I spent the day yesterday talking with the film crew from Historic Arkansas Museum, Gabe, Jennifer and Jennifer, about the hands, and how they make us smart, and in a 15 minute presentation, edited down from hours of camera time, the message comes down to a few words. Use the hands, or lose the contribution they would have made to your full human capacity and intellect. As I explained, the concept "wisdom of the Hands" may seem pretentious, but I'm not talking about my wisdom, but rather your own.
For me, so much falls back on my friend having told me that my brains are in my hands and that is the same message I share with others. Our hands are our most precious resources and we neglect their use at the peril of our civilization. This a damned simple message, and yet, how many times these days are interesting and wonderful things simply thrown away, when they might instead become objects of hands-on educational contemplation?

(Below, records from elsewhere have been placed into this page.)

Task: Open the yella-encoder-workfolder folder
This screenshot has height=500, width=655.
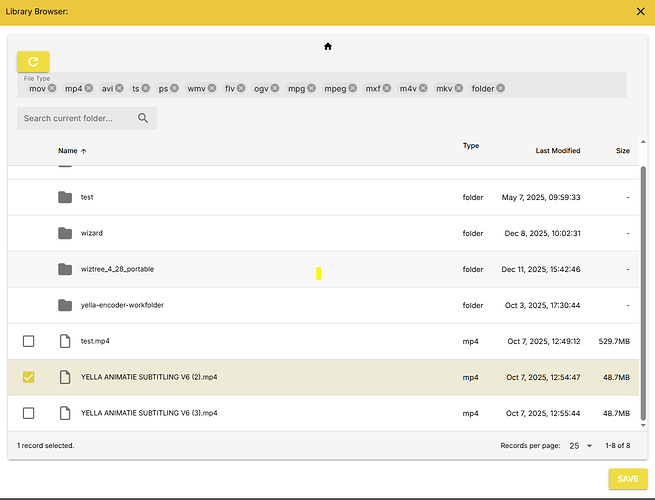Action: [x=122, y=305]
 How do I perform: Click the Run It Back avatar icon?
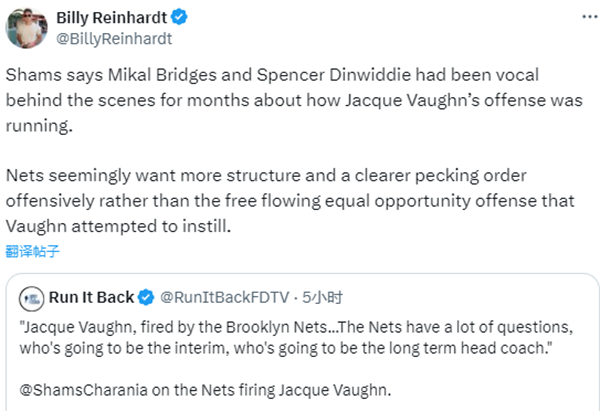[x=30, y=296]
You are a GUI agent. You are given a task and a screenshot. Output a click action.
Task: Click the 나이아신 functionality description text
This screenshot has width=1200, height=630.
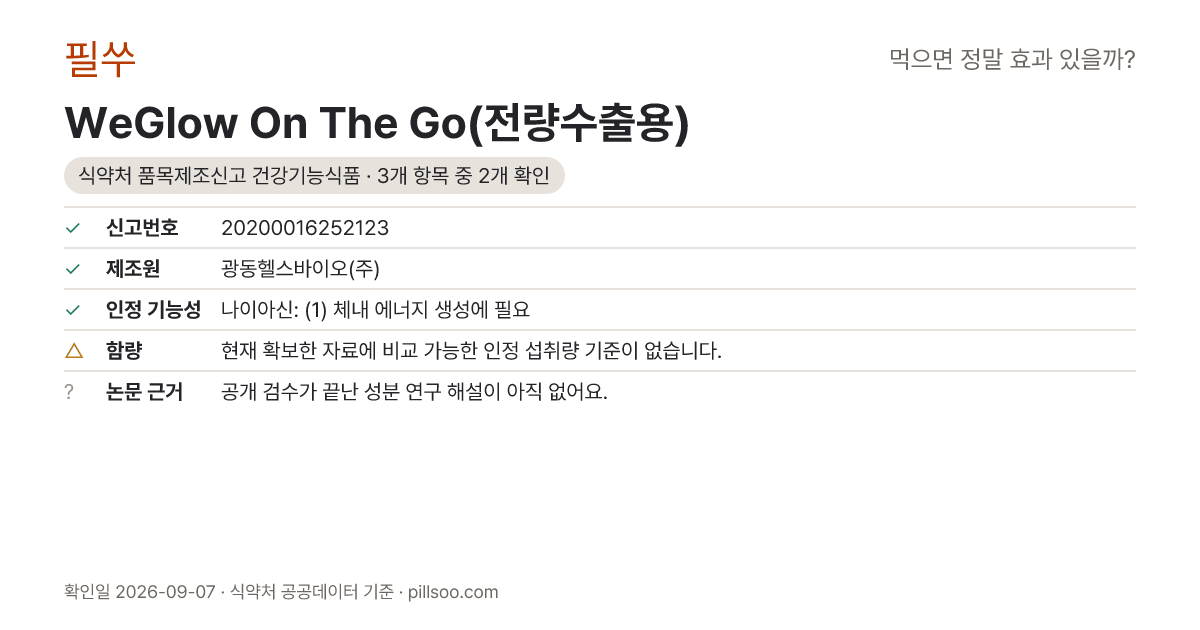375,310
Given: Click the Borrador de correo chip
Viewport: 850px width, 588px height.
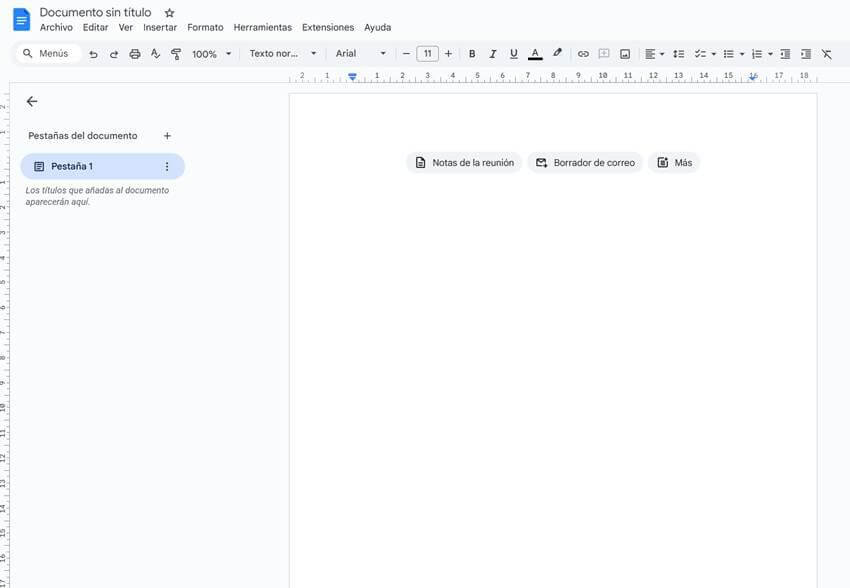Looking at the screenshot, I should click(x=585, y=162).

If you can't be convinced to give your child saws and hammers, at the very least you might consider pliers and a set of screwdrivers. No piece of junk should ever go to landfills without being first explored fully and taken apart by the hands of kids. The asininity of the American public is that we allow our children to become consumers rather than be makers, fixers and creatively engaged.
Yesterday in the filming we started on the right track. Gabe had a slider that was supposed to allow the camera to track from left to right and back, changing its view in smooth transition. The arm that locked the camera in position was failing to lock, leaving the whole thing limp. The locking mechanism would make a clicking noise but fail to lock down. Without that arm being locked firmly in position, the slider could not be used. I suggested we take the thing apart to see why it didn't work. We did. It was a complex operation and all hands were involved, each holding something. And as a team, we managed to put it back together. In the process of learning how it was supposed to work, we were able to adjust it to work just as intended. The slider was used throughout the day's filming to help control one of the two cameras, but the greater thing was that we shared a moment early in the process in which we each found greater connection with the confidence that comes from fixing a thing that had not worked.
There are neurohormones at work when we achieve something that surprises us by shifting our perspective from consumer to maker. Just as the simple slider can carry the camera left to right, from one perspective to another, the act of making something or fixing something leaves the world transformed, in that we are ourselves transformed. While the slider we fixed goes back and forth, makers and fixers move only forward.
Make fix and create...
Well done! I'm currently grumbling about products that use a power supply that involves a transformer. Those power supplies are so badly made that they don't last long, and most people wouldn't think of going to a store and getting a new power supply so they toss out a perfectly good product.